Cross-cultural collaborations are a big thing at WOMAD, and 2015 was no exception. Today we talked to a most unusual pairing of desert blues fused with the folk traditions of the chilly Baltic. Etran Finatawa guitarist, percussionist and vocalist Alhousseini Anivolla from Niger teamed up with fiddler and singer Maarja Nuut from Estonia in this intriguing collaboration. We managed to catch up with them after their Sunday afternoon show on the BBC Radio 3 Charlie Gillett Stage for a short interview, and we began by asking how they first met and started playing together. Maarja explained:
We met a year ago – almost exactly a year back – in Estonia. Alhouss and his band Etran Finatawa were coming to play at the Viljandi Folk Music Festival – a really nice big festival. They came a bit more than a week before and there was the possibility that they would collaborate with a local musician, so I was the volunteer to go there – and so we met!
So Alhousseini, how did the project progress after that initial meeting?
After that I went back home to Niger for a bit, then I had another residency in Estonia in January 2015 for a week with Maarja, sponsored by the folk music centre in Viljandi, and then we did two concerts in Tallin & Viljandi in January.
The duo’s trip to the UK came about through the link between WOMAD and the group Etran Finatawa, which Alhousseini now leads and with whom he has done many previous WOMAD shows. Their manager Sandra van Edig told WOMAD about Maarja and Alhousseini’s collaboration and asked if they’d be interested in this exchange between friends – and they were!
So now they were both here at WOMAD we were interested to find out how it feels to collaborate when musicians are from traditions so far apart both geographically and culturally. Maarja was keen to explain about the collaboration process from her perspective.
There are some things that we have in common that draw us to one another. Then there are, of course, some really tricky things. The culture is different, the music is different, so it’s not so easy to put it all together. It’s really a challenge! Being an ethnomusicologist and working with music theory I can say that there’s a different way of phrasing and different rhythms – we mainly count in three and they mainly count in two, so that can be the first clash where things just don’t meet up! The modes as well are different. The similarity is that both traditions have their own modes and scales – but they’re not the same ones! But you can find a way through it.
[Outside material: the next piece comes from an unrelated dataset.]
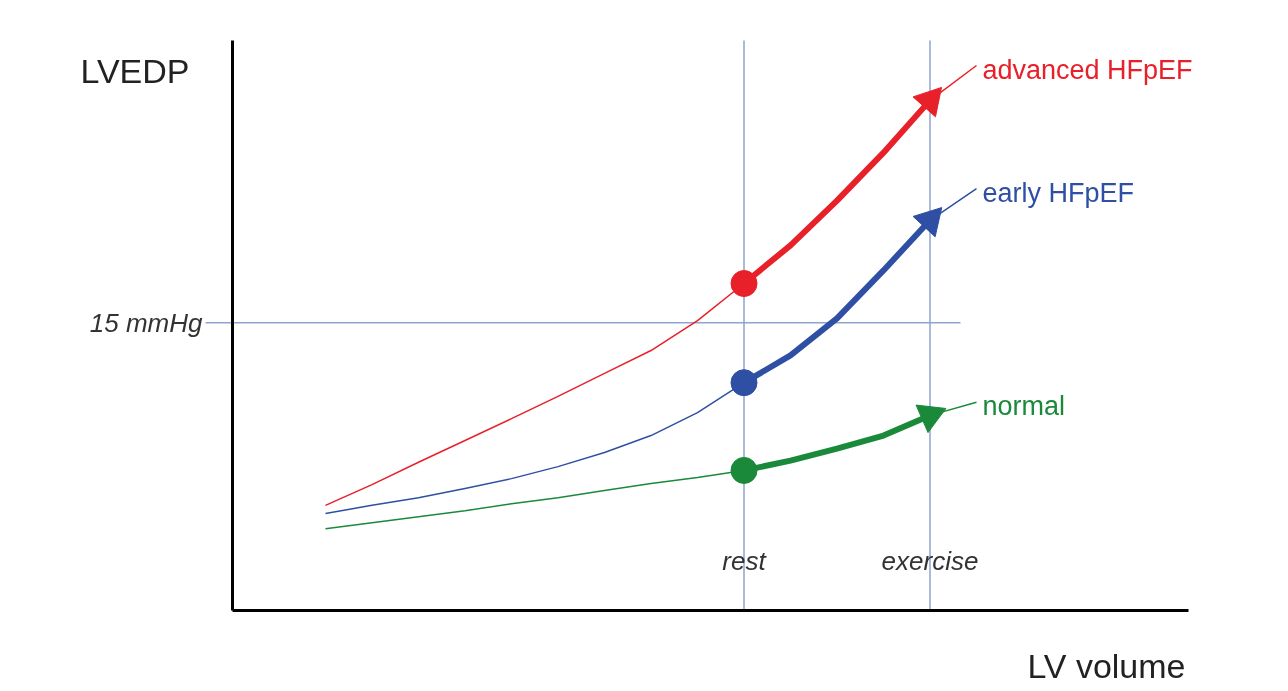 Image resolution: width=1288 pixels, height=691 pixels. I want to click on x-tick-label: exercise, so click(930, 560).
And how was it for Alhousseini? We asked if he knew anything about Estonian traditional music before he came to collaborate with Maarja.
No. I’d never heard Estonian music. It was the first time at the festival in Estonia. It was through Maarja that I discovered Estonian music.
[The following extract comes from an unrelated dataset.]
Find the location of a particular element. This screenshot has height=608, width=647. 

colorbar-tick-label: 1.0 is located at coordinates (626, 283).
We asked Maarja what features of her traditional music she was able to combine with Alhousseini’s desert sounds and how she went about selecting what material to use in the arrangements.
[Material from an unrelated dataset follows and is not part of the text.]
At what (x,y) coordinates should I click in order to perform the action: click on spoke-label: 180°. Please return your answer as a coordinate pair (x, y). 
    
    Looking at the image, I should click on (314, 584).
Well, I’ve listened to his style of music a lot, which helps. Originally I play traditional Estonian music. There is instrumental music mainly for dancing and a different tradition for singing. The songs that I played today for example were traditional. The newer tradition of instrumental music is more structured, but personally I play more of the older style, which is kind of more open. But yes, there is a big difference between our music sometimes and I would probably become really frustrated if I were trying to teach him an Estonian tune with the structure, so when I play violin then it’s more like trying to find a way to fit with Alhouss’s sound.
…and of course we had to improvise quite a lot because we didn’t really have much time to rehearse.
So then we asked Alhousseini what the main differences were between the two types of music for him, and received a most poetic response:
The main difference is that the music I play is about the wind and the air. This is the foundation of our music. The sound comes from the breeze caressing the sand. Our music is about gentleness, tranquility. That’s the difference between certain other traditional musics. The Estonian music sounded quite brutal in a way when I first heard it. But that’s not a problem! Music has no frontiers so you can always find a way through
So in the end Alhousseini and Maarja both agree that despite the differences between their musical cultures there is always a solution, and this is what defines a good collaboration. We wish the pair good luck with their project and look forward to hearing more from this fascinating duo in times to come.